É madrugada, mas Zeca (Renato Novaes) não prega o olho por nada. A rotina é repetida, cheia de cochilos fora de hora e de faltas injustificadas no trabalho. E não é coisa pouca: o bibliotecário precisa de múltiplas conduções para chegar à escola, numa cidade vizinha. O Dia que te Conheci acompanha seu turno final.
A direção de André Novais Oliveira, que assina a produção pela sempre inovativa Filmes de Plástico, acompanha os pormenores do homem, que implora que o colega de casa o desperte pela manhã, não importa o que ele diga, o quanto esbraveje e até xingue o pobre coitado. Até balde d’água é colocado na jogada, para a pior das hipóteses.
Mas Zeca levanta – e segue. No primeiro ônibus, o chacoalhão causa o imprevisto. Quebrou, e o próximo só chega dali a vinte minutos. Não tem jeito, ele vai se atrasar; é melhor, então, aproveitar a companhia de um conhecido da hora e comer um pastel no lado de lá da passarela.
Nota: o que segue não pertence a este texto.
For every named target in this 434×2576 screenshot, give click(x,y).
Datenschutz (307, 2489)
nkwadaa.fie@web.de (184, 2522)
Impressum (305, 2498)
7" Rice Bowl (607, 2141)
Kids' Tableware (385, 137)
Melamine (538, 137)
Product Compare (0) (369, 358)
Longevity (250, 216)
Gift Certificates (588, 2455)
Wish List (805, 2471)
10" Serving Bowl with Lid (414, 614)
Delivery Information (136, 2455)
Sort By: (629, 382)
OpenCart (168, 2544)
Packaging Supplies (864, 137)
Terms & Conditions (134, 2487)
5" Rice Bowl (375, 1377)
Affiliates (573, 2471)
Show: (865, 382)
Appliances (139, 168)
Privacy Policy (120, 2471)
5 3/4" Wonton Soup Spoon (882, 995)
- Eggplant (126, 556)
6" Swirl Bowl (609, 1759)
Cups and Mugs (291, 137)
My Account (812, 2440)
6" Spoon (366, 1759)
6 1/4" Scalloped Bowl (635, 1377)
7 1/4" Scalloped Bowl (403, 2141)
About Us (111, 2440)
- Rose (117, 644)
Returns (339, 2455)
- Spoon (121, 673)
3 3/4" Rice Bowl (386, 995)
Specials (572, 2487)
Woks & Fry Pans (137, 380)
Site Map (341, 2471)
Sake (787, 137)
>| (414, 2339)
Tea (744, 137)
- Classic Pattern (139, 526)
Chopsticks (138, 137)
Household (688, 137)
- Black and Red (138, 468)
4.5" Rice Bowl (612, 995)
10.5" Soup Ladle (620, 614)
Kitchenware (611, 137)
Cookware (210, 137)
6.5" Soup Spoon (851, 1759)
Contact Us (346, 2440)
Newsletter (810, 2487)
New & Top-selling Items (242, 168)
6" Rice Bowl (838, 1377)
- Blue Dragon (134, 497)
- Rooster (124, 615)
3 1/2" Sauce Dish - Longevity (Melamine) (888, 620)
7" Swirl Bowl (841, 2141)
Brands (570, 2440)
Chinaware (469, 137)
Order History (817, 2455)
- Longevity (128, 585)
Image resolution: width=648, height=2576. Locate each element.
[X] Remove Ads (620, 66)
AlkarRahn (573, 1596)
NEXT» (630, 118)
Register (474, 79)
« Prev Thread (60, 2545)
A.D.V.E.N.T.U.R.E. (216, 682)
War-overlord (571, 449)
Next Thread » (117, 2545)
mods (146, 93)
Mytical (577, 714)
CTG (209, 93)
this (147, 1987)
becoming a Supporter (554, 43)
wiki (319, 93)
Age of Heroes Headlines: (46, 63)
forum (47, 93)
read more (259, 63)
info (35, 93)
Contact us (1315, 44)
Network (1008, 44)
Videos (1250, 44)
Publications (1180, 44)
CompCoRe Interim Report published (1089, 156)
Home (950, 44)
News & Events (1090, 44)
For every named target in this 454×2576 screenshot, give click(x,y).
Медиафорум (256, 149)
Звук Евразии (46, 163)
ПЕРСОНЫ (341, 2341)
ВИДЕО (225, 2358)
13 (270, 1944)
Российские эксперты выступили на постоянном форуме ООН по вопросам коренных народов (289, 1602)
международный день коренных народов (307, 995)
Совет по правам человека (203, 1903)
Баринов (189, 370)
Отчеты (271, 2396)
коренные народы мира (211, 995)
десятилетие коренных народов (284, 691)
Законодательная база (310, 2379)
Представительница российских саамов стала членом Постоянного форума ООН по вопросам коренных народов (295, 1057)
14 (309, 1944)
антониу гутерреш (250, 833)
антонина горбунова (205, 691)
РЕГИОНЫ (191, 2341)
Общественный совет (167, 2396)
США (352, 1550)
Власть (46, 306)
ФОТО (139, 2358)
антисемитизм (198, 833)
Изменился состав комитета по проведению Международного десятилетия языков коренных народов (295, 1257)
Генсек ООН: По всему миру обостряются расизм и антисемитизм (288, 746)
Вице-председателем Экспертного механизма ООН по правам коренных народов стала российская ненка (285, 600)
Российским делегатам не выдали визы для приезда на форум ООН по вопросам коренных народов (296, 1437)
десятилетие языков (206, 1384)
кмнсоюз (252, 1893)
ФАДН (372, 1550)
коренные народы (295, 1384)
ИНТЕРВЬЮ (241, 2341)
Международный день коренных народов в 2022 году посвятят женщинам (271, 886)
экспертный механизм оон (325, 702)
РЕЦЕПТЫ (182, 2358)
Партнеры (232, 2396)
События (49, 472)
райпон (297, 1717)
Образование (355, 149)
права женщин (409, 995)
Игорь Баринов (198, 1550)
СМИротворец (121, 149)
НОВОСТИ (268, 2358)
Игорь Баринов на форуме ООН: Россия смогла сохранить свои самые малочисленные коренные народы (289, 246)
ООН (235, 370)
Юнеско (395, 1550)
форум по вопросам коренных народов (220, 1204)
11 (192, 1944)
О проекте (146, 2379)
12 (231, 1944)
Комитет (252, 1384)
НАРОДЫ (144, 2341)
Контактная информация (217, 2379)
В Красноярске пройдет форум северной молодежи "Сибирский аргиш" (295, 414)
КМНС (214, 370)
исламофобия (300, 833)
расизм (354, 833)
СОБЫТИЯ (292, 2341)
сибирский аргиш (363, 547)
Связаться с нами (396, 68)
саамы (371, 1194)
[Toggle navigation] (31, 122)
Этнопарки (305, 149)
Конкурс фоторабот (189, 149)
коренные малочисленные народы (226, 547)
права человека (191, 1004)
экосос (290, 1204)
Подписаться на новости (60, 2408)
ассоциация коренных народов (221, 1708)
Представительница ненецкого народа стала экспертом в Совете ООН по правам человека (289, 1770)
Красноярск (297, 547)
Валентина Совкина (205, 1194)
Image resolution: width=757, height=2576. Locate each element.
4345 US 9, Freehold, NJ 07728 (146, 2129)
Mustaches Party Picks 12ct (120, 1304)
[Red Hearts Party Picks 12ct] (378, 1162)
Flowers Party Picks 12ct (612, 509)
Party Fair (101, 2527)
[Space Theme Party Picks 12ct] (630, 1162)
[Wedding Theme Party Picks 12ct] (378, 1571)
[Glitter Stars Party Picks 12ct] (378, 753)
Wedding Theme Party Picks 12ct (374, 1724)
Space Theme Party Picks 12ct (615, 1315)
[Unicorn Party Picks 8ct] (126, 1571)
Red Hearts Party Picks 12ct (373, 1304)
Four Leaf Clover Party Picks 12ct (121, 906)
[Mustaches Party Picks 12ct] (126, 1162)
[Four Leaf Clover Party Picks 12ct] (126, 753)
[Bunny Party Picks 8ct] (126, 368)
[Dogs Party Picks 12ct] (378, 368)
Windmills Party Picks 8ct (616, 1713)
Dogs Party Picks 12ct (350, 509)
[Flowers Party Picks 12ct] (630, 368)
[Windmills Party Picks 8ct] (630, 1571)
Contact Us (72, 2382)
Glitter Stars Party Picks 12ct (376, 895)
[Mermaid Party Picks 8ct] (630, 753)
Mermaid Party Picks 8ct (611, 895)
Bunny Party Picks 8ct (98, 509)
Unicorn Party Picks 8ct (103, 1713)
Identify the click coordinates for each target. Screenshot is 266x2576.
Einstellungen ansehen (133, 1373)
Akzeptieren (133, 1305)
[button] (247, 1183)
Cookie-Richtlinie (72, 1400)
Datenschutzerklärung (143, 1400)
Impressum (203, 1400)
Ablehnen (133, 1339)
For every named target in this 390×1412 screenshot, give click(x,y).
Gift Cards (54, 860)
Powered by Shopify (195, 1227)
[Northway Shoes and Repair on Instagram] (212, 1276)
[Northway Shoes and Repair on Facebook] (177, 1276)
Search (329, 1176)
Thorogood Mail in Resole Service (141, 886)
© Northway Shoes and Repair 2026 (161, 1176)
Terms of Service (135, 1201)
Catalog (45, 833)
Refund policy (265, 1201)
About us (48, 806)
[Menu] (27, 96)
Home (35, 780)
No boteco, o funcionário frita o pastel enquanto fuma, mas Zeca não reclama. Ele paga e corre de volta para o ônibus. Sentado entre os cansados trabalhadores numa sexta-feira ensolarada de Minas Gerais, ele reconhece uma das aluninhas e sua mãe, igualmente fora do horário correto.
Já na escola, Zeca recebe a visita de Luísa (Grace Passô), que trabalha na secretaria e cuida das burocracias. Ela não traz boas notícias. São faltas e atrasos demais, o que só significa uma demissão por justa causa. Mas Luísa tem compaixão por Zeca e, descobrindo que ele mora longe e ela está de carro e por acaso rumada para o mesmo lado da estrada, oferece uma carona. Ele aceita.
No carro, a câmera descansa atrás dos bancos da frente, enquanto os dois, apesar de não estarem se conhecendo pela primeira vez, usam a oportunidade para falarem deles mesmos e do mundo ao redor. São eles dois os poucos negros que trabalham, ou no caso de Zeca, trabalhavam no lugar. A escola é escrota, assim como a estafante rotina e o mísero salário.

Zeca adora livros e trabalhar onde está, mas sofre com a depressão. Se enrola todo nos remédios e Luísa se interessa pelos dramas do antigo companheiro de trabalho. O papo corre solto e leve na boca dos dois, que acabam num bar, onde a amiga-não-tão-amistosa dela dá um bolo e só resta matar os copinhos de cerveja e ir embora.
Mas está tarde, e eles voltam para a casa dele, que não é longe dali. Mais papo de médico, com Luísa decifrando o hieróglifo do psiquiatra e assinalando o problema: Zeca está tomando os comprimidos na hora errada, por isso não dorme de noite e vive como morcego. Ele sorri, ela pede outra cerveja.
Eles caminham pela pequena residência, onde Luísa elogia a vista e não demora a beijá-lo. Os beijos, filmados com calma e precisão por Oliveira, encaminham a dupla para o quarto. Tudo muito natural e mundano, no melhor retrato que o reduto criativo de Contagem cultiva e produz na década que passou.

O Dia que te Conheci, no alto de seus 69 minutos, é uma comédia romântica no interior de Minas Gerais, protagonizada por personagens que vivem a realidade de maneira comum. No Grande Otelo 2025, o filme disputa os prêmios de Atriz para Passô e de Melhor Comédia, embora os demais aspectos são mais do que dignos de menção e reconhecimento. O Cinema de Oliveira é assim: dá tempo ao tempo e devolve ao dia a dia a vontade de viver o menor dos acontecimentos.